En la pared del patio, colgado de una alcayata, descansaba aquel viejo barreño de zinc que para muchos de nosotros era un potro de tortura, el símbolo del castigo que significaba lavarse. Estaba allí, vigilándonos, esperando a que llegara el momento de entrar en acción, mano a mano con los cazos de agua que las madres iban calentando en la lumbre para que no cogiéramos frío. Lavarse en un barreño fue un ritual que estuvo presente en las casas hasta hace medio siglo, cuando el adelanto de la ducha y de la bañera acabó llegando a todos los hogares, incluso a las casas de los más humildes.
El barreño de zinc era uno más de la familia. En mi casa teníamos uno que había sobrevivido a varias generaciones. Recibió el cuerpo desnudo e indefenso de mi hermano mayor y casi veinte años después el del menor de la casa. Era indestructible: resistía la humedad del patio y la erosión del sol del verano, cuando las lagartijas bajaban desde las alturas buscando la sombra que proyectaba en la pared.
Sobrevivió a la lluvia de los otoños, cuando el sonido de las gotas de agua retumbaba en su vientre brillante, y sobrevivió a los niños que jugábamos con el barreño a tocar el tambor y a las batallas navales con las pinzas de la ropa.

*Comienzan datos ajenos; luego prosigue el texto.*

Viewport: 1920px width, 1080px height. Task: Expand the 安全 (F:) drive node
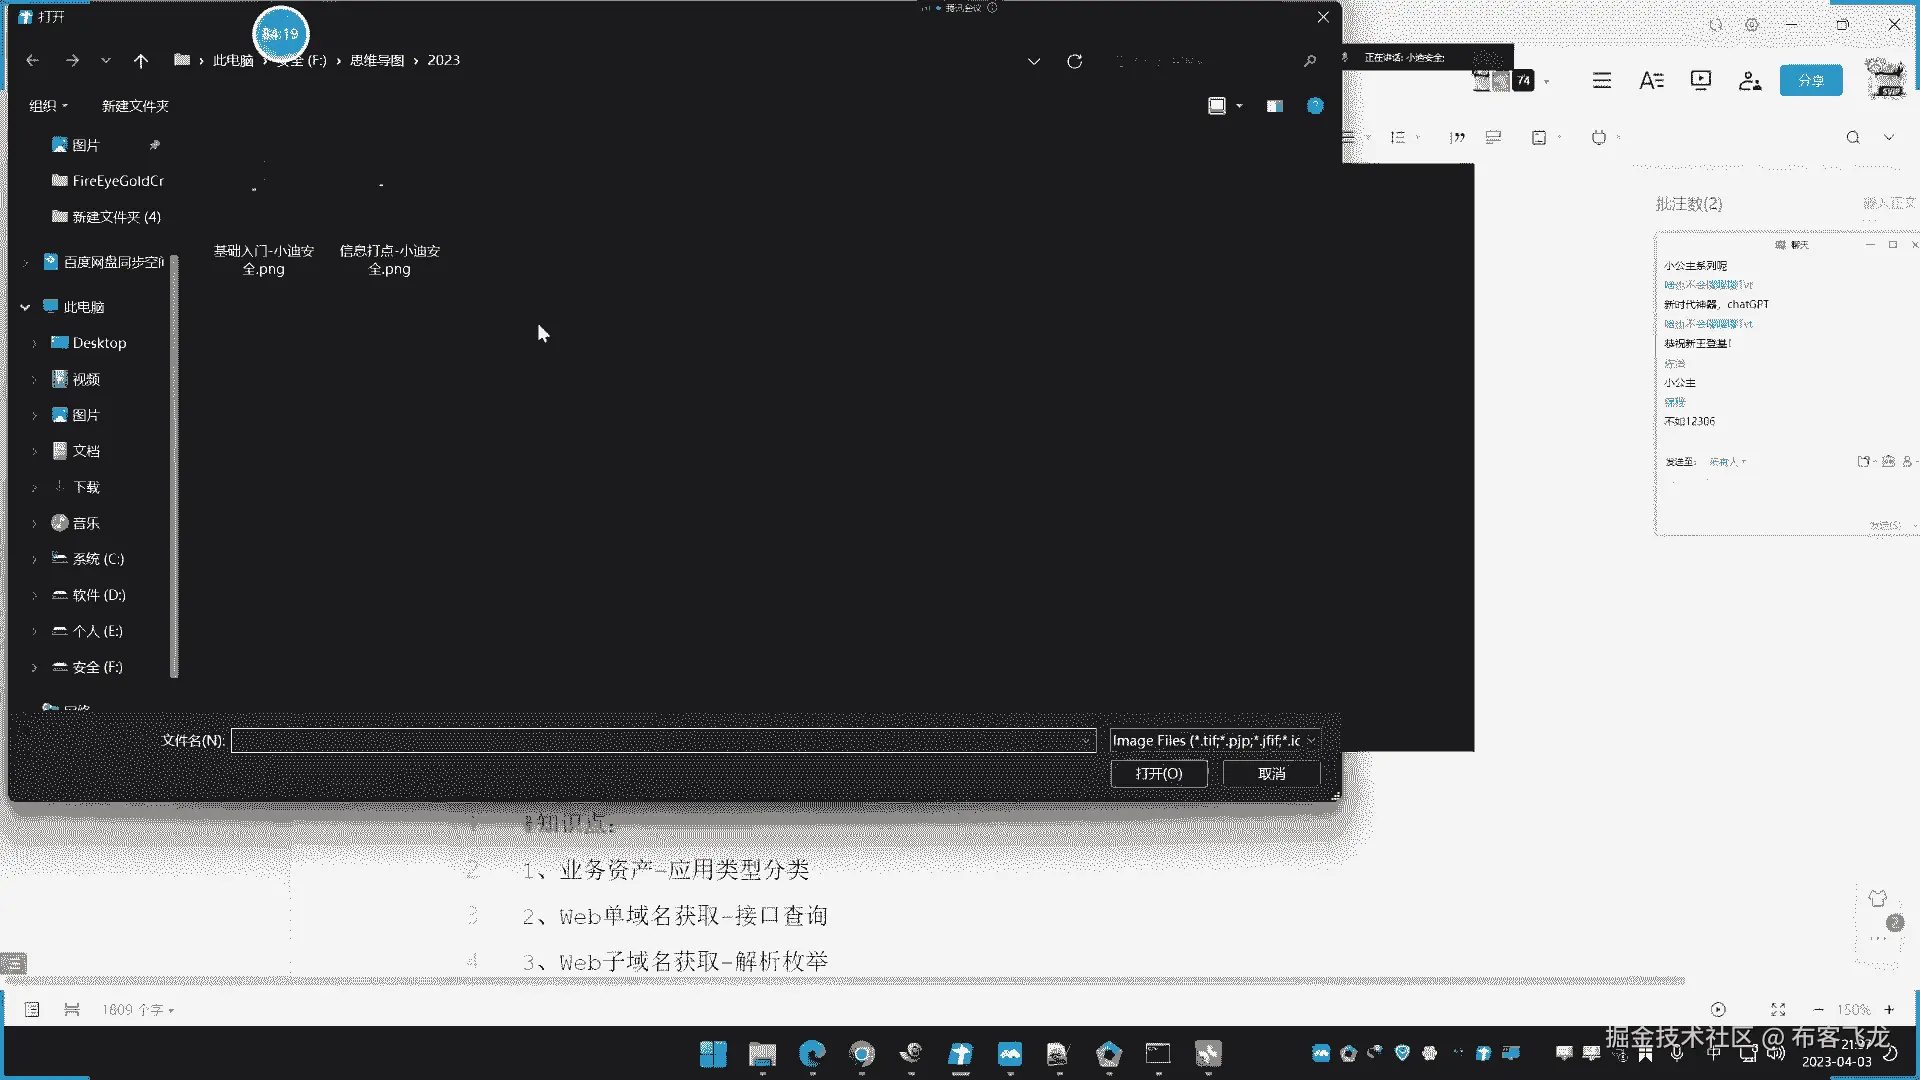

Una de las primeras sensaciones de miedo que recuerdo está ligada a aquel barreño de zinc, cuando mi madre lo descolgaba y empezaba a llenarlo de agua, cuando llegaba ese instante en el que tiritando de frío te sumergías en el barreño para recibir la ceremonia de la purificación del cuerpo y del alma, porque cuando te echaban diez o doce cazos de agua por la cabeza era como si volvieras a la pila bautismal.
Después, cuando tuvimos conciencia absoluta de lo que representaba el barreño, le temíamos como a una vara verde, porque suponía el peor momento de la semana. Los días de diario era suficiente con lavarse la cara y las manos, pero cuando llegaba el fin de semana había que limpiar el cuerpo entero y pasar por la tortura del barreño del patio.
Nos parecía un océano porque nos sentíamos indefensos entre el frío inicial y la lluvia de cazos de agua caliente que como una tormenta se precipitaba sobre nuestras cabezas dejándonos un regusto de jabón en la boca y un escozor insoportable en los ojos. La ceremonia terminaba cuando nos lavaban los pies, a veces con el agua sobrante del cuerpo, nos echaban colonia y nos vestían de domingo.
El ritual del lavado en el barreño se solía compartir en determinados momentos con las vecinas. Era habitual, al menos entre las mujeres de mi barrio, que en los veranos se sacara el barreño lleno de agua a la puerta de la casa para que el sol lo fuera calentando lentamente. Había muchas madres que nos regalaban la ceremonia del lavado de su hijo como si fuera un gran acontecimiento y siempre se juntaban varias vecinas para echar una mano y para recordarnos lo “hermosa” que se estaba criando la criatura.
Aquella mística de lavarse en un barreño empezaba siempre con la misma escena, la del niño llorando como si le estuviera cayendo encima el diluvio universal.